# Try it
Exact copies of the lines below, from the one with "Task: Click the" up to and including the one with "At what coordinates", are what this calls for; leave out pictures.

# Task input
+===+
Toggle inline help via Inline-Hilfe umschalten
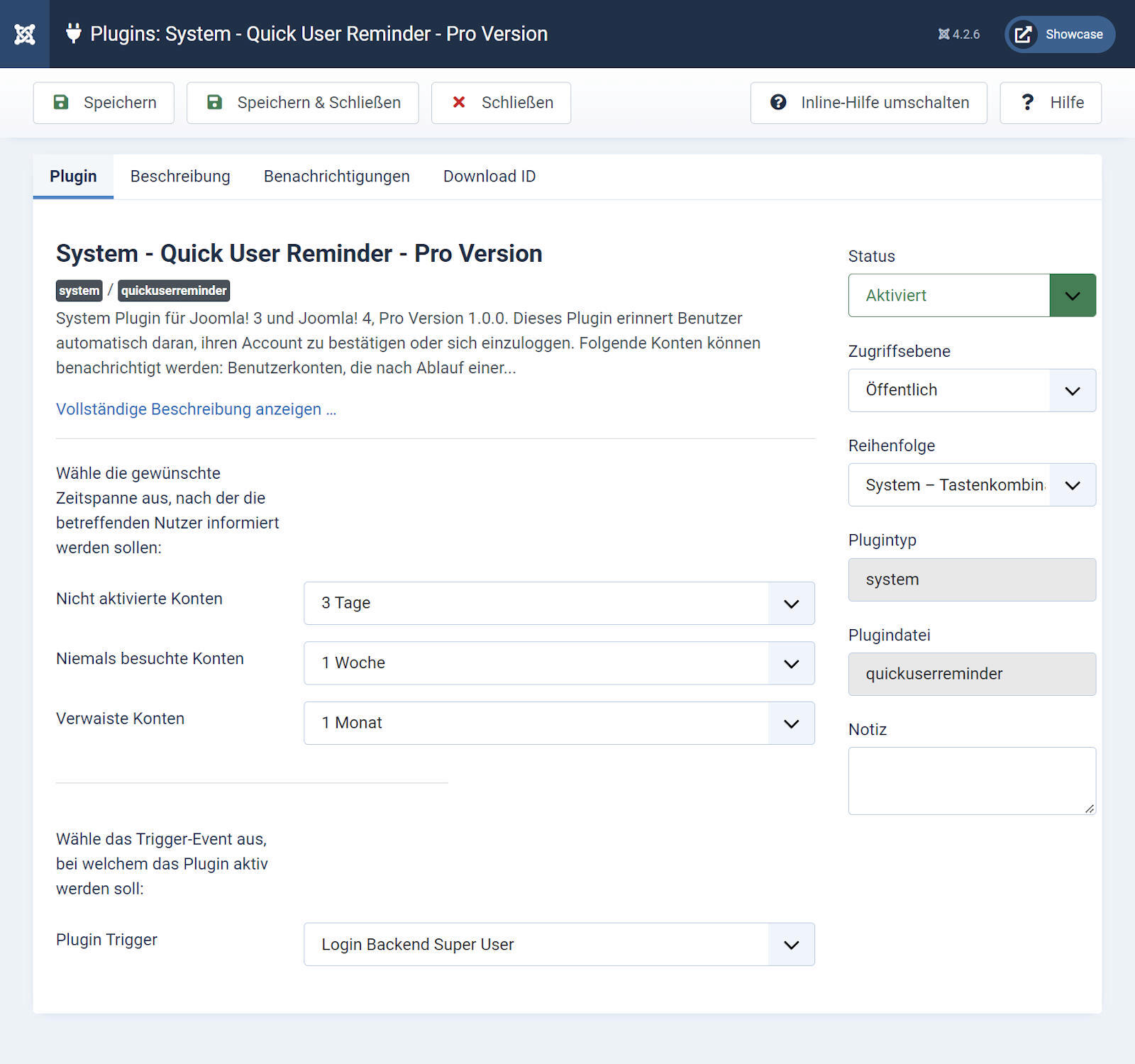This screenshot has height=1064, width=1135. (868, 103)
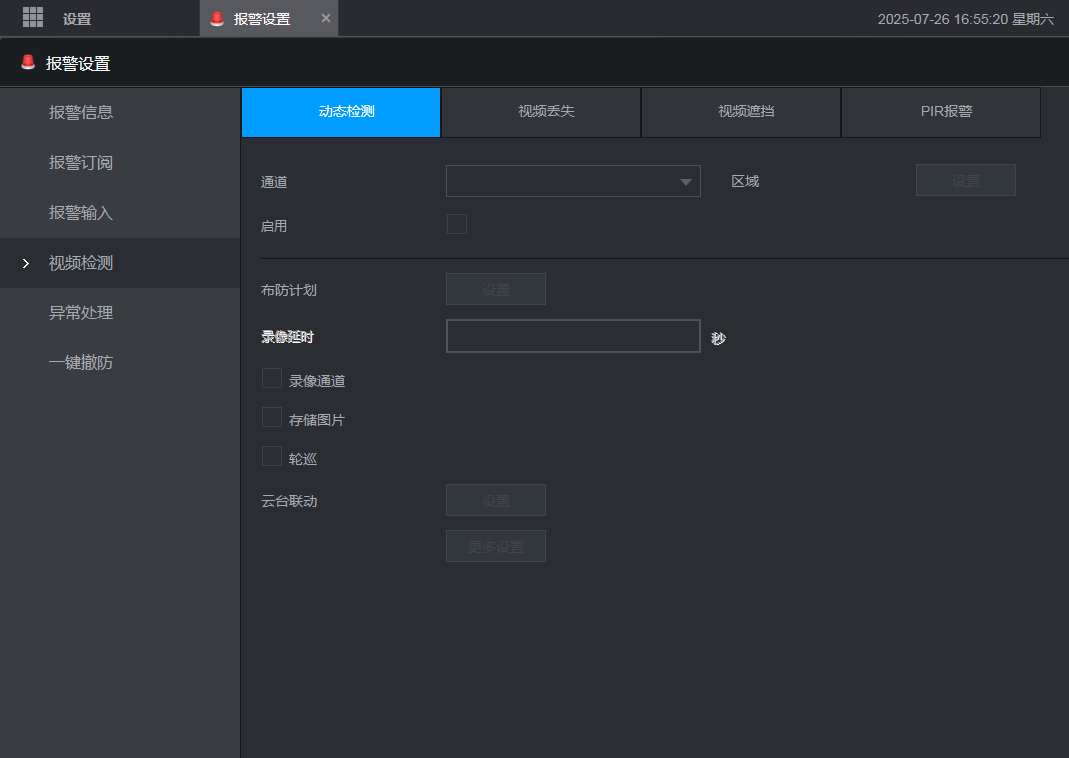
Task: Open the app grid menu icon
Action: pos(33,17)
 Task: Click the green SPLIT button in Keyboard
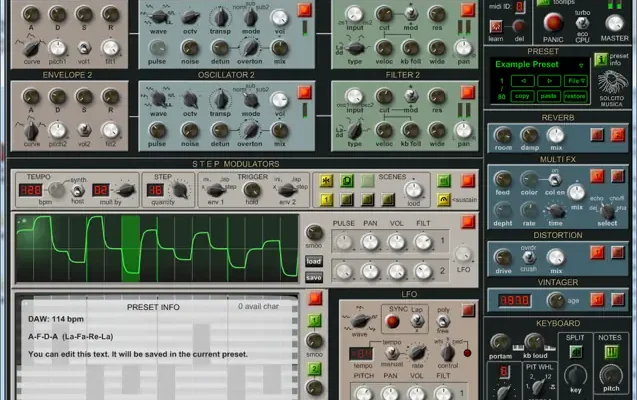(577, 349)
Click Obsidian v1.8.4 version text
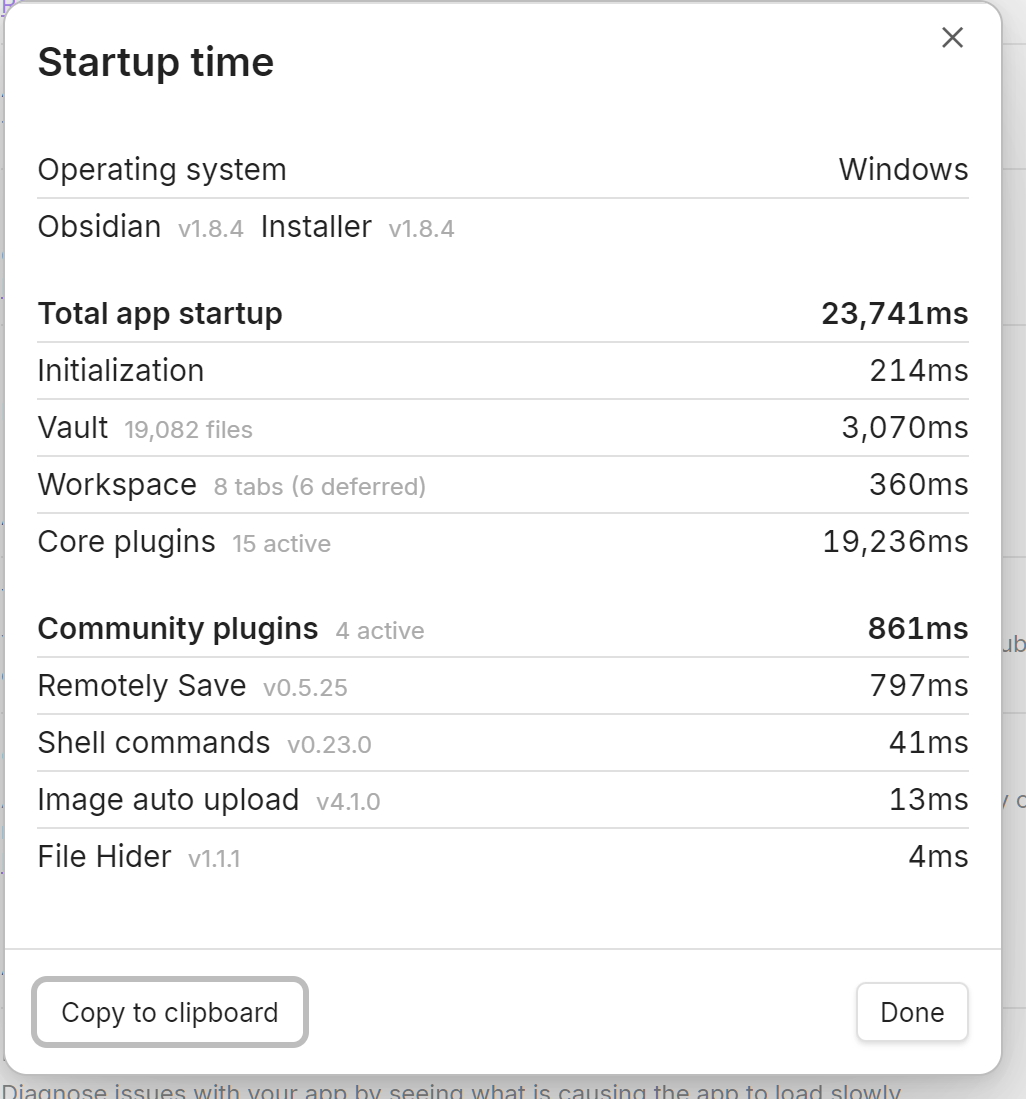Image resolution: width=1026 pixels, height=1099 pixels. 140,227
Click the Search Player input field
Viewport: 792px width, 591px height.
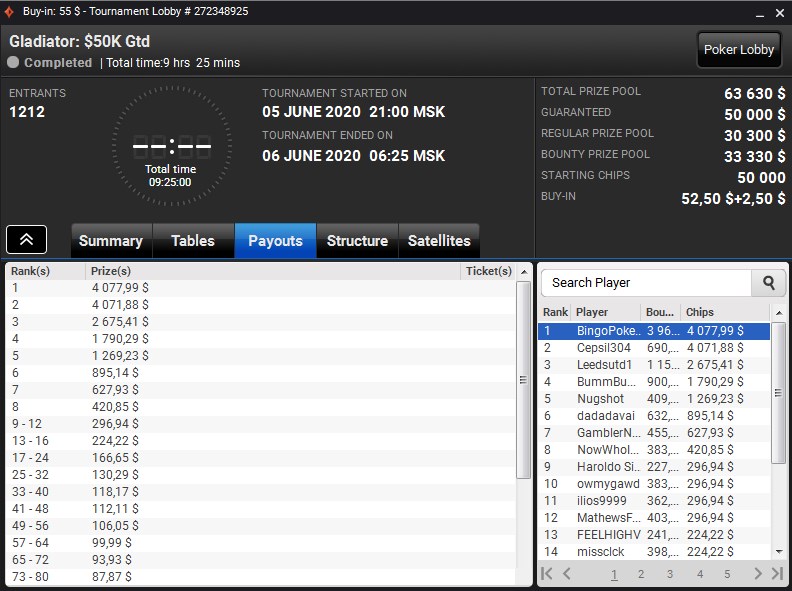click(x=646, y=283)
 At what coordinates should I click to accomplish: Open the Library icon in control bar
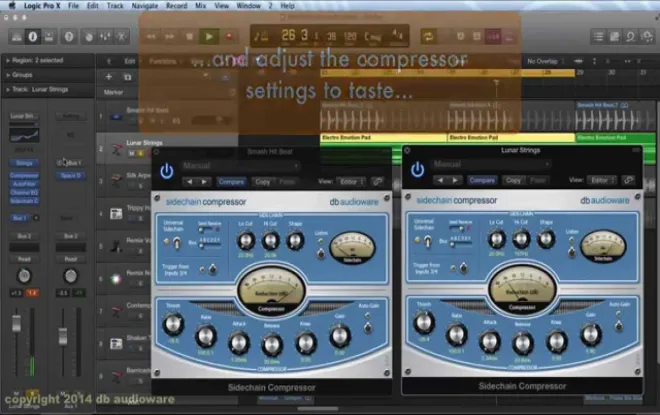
+===+
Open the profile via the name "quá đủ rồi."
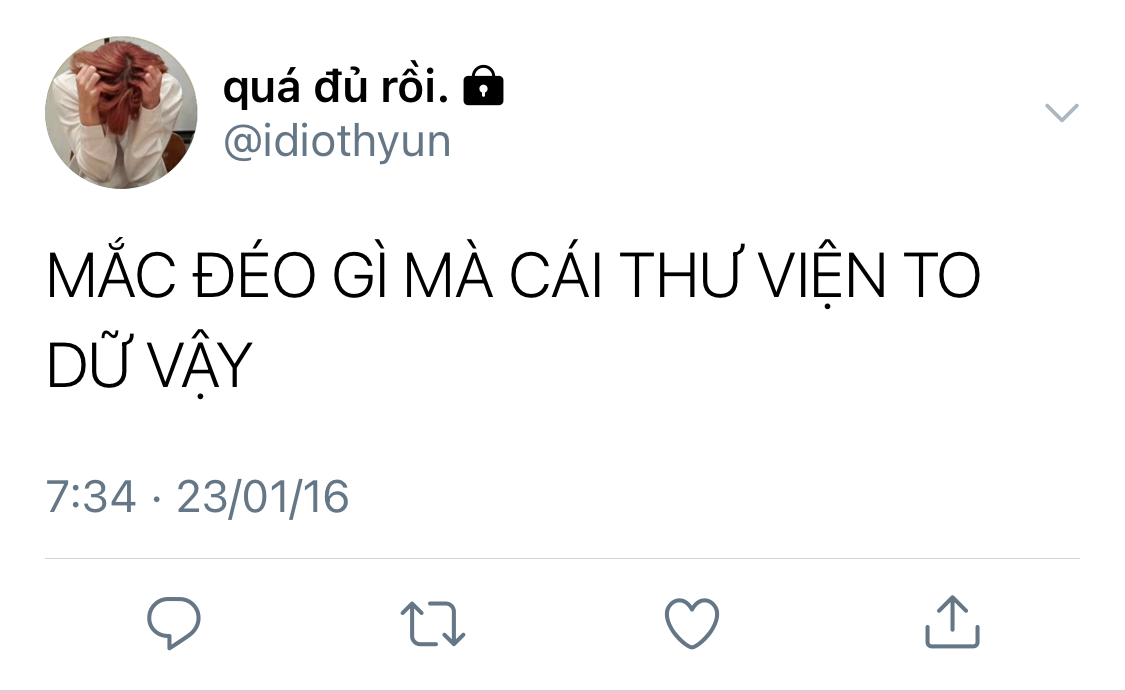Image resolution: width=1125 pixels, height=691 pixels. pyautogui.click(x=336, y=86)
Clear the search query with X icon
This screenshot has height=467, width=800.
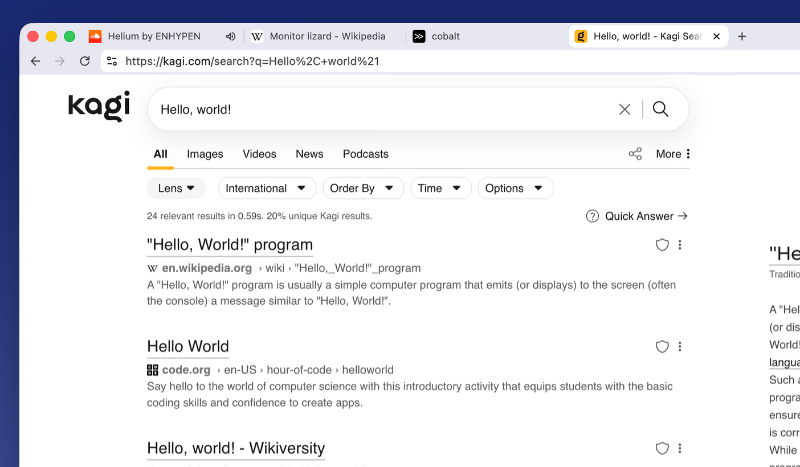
+===+
# Solution to the exercise
 Task: Click the green SPLIT button in Keyboard
(577, 349)
Click Obsidian v1.8.4 version text
Image resolution: width=1026 pixels, height=1099 pixels. 140,227
Click the Search Player input field
Viewport: 792px width, 591px height.
click(x=646, y=283)
 At what coordinates should I click to accomplish: Open the Library icon in control bar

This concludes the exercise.